In my final years of school, we lived in a big, empty house with our dad; two useless, lovable dogs; and a cat with scabby, fly-bitten ears. The cat would scratch his scabs off and shake his head, leaving knee-high blood splatters on the white walls at the very height I imagined blood would spray if one were to, say, stab a person on the ground. Our blood-splattered house was in the middle of suburbia, but isolated enough from neighbours to be the site of a horror film – at least, in the imaginatio­n of a real wuss.

By the time I reached my senior years, my sister was at university and Dad worked long hours. This often left just me, the bloodied cat and lazy dogs at home. If Dad was home, he’d work upstairs while I studied downstairs. Whether I was alone or just separated by rooms and stairs, the house scared me. I was convinced every creak was a ghost or the footsteps of an intruder intent on slaughteri­ng me and stealing my maths textbook.

My fear peaked while I prepared for my exams. I was stressed, on edge and overtired. I sat at my desk in the empty house, hearing the tip-tapping of a killer working their way down the hallway. I did what any sane kid would do: grabbed a baseball bat and the decorative sword-and-dagger set my parents had smuggled back from Madrid. Then, I waited. Crouched in the gap behind the study door, I unsheathed the sword. I’m not sure what I intended to do – stab them? Conk them on the head with the bat? Wield sword and dagger for a double-pronged attack? My heart was pounding in every limb; my throat closed over and my mouth pooled with spit. I stayed in that spot for over an hour, convinced the killer was crouched on the other side, waiting for me to make a move. I could hear his breath, feel his presence. I considered running through the house, weapons drawn, and straight out the front door, but each time I prepared to launch, my knees locked, keeping me in that painful position.

Finally, I heard the cheery call of my dad arriving home.
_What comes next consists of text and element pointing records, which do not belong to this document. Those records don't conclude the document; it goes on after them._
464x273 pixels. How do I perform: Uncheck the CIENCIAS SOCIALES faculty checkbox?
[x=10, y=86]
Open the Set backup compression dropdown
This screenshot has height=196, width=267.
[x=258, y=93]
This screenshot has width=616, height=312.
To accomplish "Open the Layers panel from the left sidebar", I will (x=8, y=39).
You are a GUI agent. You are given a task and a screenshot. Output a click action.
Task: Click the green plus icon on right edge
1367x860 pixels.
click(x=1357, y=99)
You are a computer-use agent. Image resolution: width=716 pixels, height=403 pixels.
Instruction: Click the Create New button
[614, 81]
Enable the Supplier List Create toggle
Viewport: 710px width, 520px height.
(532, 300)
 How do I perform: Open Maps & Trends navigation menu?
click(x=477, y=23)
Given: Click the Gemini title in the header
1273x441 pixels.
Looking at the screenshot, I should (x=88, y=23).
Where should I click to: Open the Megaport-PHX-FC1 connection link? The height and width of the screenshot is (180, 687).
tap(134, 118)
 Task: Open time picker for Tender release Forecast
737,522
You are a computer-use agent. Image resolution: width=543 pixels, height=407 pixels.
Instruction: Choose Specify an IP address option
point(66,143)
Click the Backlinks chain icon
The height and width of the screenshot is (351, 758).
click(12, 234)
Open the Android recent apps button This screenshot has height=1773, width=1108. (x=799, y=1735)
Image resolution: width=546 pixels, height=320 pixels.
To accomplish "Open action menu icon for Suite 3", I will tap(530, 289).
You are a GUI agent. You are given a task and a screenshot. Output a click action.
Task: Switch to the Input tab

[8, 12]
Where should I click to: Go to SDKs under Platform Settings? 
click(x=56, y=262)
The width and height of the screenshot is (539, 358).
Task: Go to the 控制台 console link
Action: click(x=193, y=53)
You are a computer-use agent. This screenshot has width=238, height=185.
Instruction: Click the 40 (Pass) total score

The intruder’s breathing vanished. My heart stopped pounding and my knees unlocked. I sheathed the sword and returned the weapons to the shelf, before skipping out to greet Dad, acting as if nothing had happened. I knew I couldn’t tell him about my panic because, even in my heightened state, I was aware there was something wrong with my behaviour. This wasn’t the first time I’d been paralysed by the fear of an intruder in our house. It was becoming regular. Too regular.

Like big feet, I’ve grown into my anxiety – it fits me better now, but I’m still the same scaredy-cat at heart. I don’t keep decorative weaponry in my house, but that’s entirely an aesthetic choice. I do still have a baseball bat handy, though. Some things you just don’t outgrow.